"Passing of "GMO Bill" sparks controversy in Uganda"

Days after parliament quietly passed the National Biotechnology and Biosafety Bill, widely known as the 'GMO Bill', in early October, Meg Hilbert Jaquay, the Managing Director of Jakana Foods Limited, remains sad. 

Her company exports 30 metric tonnes of organic dried fruits to U.S., Europe, Asia, and across Africa every year.

But, she says, all this is now under threat as Uganda will become less competitive for the fastest growing food market segment in U.S. and Europe.

"GMO products are not allowed under either the Organic Standard or Fair Trade standards," Meg told The Independent, "The rest of the world is moving away from this old technology, and instead of Uganda looking to the future it is still in catch-up mode."

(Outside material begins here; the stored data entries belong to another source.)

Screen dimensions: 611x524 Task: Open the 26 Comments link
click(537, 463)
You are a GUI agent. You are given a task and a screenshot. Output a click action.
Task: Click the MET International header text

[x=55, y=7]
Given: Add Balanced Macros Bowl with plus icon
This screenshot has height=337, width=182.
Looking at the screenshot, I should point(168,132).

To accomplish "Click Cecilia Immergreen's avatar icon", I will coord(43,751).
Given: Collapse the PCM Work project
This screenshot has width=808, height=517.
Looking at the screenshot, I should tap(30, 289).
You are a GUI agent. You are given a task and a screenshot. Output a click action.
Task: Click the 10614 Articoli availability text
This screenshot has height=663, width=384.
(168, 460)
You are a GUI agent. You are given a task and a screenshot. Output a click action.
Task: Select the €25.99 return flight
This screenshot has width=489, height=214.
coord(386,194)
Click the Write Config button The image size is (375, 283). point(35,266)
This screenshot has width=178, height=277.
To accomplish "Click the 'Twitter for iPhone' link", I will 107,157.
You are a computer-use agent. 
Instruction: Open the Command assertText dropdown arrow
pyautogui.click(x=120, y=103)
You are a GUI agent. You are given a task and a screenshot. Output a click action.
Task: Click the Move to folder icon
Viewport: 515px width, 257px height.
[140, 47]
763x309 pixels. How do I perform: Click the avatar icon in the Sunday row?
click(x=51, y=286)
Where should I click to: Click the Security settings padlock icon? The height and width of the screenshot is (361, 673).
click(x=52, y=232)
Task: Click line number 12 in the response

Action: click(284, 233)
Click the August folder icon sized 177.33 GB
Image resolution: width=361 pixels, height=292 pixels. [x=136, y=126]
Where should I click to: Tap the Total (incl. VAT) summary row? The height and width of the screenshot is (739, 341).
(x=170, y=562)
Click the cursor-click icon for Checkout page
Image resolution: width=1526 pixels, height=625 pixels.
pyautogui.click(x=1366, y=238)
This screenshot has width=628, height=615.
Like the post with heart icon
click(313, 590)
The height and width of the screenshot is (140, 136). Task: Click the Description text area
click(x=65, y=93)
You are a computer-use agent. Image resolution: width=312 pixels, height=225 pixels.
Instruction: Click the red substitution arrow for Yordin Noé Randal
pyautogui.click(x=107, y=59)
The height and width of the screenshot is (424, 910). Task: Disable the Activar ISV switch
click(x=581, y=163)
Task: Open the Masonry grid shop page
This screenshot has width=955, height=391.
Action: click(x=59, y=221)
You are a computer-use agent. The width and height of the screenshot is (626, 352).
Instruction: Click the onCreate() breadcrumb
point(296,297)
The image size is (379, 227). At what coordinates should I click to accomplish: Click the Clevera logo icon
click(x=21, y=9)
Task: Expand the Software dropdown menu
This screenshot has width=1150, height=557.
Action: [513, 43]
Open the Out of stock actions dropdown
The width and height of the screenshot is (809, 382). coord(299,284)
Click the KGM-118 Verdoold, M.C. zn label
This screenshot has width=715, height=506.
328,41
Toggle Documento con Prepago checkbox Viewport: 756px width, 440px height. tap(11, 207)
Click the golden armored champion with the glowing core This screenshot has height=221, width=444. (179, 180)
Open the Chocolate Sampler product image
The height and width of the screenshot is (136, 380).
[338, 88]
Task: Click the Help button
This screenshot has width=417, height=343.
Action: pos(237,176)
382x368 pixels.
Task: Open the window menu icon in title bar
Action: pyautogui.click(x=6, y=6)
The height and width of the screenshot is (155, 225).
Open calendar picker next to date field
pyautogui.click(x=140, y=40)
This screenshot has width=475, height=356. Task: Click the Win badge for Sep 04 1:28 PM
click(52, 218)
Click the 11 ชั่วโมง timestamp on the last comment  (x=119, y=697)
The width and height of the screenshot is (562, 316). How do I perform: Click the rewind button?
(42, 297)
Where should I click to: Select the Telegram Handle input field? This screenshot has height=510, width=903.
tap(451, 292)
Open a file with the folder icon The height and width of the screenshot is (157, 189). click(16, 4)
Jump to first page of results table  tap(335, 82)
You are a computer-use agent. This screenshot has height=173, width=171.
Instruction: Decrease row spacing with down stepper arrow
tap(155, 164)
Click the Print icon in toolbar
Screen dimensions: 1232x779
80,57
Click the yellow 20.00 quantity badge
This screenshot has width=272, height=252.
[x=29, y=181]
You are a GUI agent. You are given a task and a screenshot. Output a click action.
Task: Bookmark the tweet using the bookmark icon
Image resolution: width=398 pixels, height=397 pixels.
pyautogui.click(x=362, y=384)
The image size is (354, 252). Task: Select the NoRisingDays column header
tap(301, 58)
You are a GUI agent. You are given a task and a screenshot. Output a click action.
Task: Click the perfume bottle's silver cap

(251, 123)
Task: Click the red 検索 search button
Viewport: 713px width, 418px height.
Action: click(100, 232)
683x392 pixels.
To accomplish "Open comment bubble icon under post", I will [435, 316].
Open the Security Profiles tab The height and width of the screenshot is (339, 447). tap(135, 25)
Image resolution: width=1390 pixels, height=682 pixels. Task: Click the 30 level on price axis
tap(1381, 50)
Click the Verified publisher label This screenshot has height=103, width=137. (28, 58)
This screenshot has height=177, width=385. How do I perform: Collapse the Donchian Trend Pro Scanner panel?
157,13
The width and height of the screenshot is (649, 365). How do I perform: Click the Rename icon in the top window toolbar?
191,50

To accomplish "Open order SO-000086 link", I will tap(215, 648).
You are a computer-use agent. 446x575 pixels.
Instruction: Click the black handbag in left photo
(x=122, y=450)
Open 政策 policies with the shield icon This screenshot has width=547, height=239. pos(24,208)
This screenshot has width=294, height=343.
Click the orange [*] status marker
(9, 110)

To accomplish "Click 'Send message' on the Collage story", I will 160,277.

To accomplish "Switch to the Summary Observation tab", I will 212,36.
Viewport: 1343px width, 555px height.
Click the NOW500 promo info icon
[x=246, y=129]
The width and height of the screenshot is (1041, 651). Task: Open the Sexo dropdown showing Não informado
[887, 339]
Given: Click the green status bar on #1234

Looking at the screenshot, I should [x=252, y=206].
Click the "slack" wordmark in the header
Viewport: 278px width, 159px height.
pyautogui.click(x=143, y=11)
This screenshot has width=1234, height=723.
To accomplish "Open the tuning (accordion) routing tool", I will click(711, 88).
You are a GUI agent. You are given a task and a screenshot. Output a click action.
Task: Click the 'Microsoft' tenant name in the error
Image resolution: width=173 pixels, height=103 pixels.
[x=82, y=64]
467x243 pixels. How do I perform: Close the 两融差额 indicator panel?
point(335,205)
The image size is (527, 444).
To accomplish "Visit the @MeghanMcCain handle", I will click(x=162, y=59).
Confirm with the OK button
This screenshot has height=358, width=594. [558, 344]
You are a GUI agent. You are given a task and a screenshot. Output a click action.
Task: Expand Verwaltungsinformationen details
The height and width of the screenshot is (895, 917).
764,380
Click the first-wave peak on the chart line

Meg says because of government's failure to recognise the organic sector, Uganda which was second in the world has now dropped to fourth, and it may drop further unless the government agrees to pass the Organic Policy to protect the sector.

Dr. Godfrey Asea, the director of National Crops Resources Research Institute (NACRRI), one of the research institutes under NARO in Namulonge in Wakiso district congratulated Parliament for passing the Bill.

"We now have a framework to conduct environment release and research outside the institutes," he said.

Erastus Nsubuga, the chairperson of the Uganda Biotechnology and Biosafety Consortium, called the law "a great achievement" that will help scientists work within the country.

CSOs threaten court action
But Ellady Muyambi, an environmental scientist with the nonprofit Uganda Network on Toxic Free Malaria; one of the civil society organisations which had been fighting the Bill, accuses the scientists at National Research Organisation (NARO) of being bankrolled by global seed companies who want to dominate the market and who sponsor their research and study abroad.

"We are definitely going to court to quash the Bill," he told The Independent, "We should already have gone to court after Parliament passed the Bill but our lawyers advised us that we can't until the President assents to the Bill and it becomes law."

According to its framers, the Bill is intended to be a regulatory framework that facilitates the safe development and application of biotechnology in Uganda. But opponents of the Bill claim genetically modified foods are harmful to humans and that they are used by big agribusiness firms to control global seed markets and farmers around the world.

The Bill faced opposition from MP outside the committee also.

Gen. Pecos Kutesa (UPDF) warned that the Bill is a threat not only in Uganda, but the rest of Africa, because, he said, "one who creates seeds can create artificial seeds". Thomas Tayebwa (Ruhindi North) said the Bill was sponsored by foreign agencies.

"The European Union whose market we are targeting is totally against the production of genetically modified products in favour of organic products. The GMO industry, which we are trying to invest in, is going down and Ugandans are going to lose out." Tayebwa is reported to have said.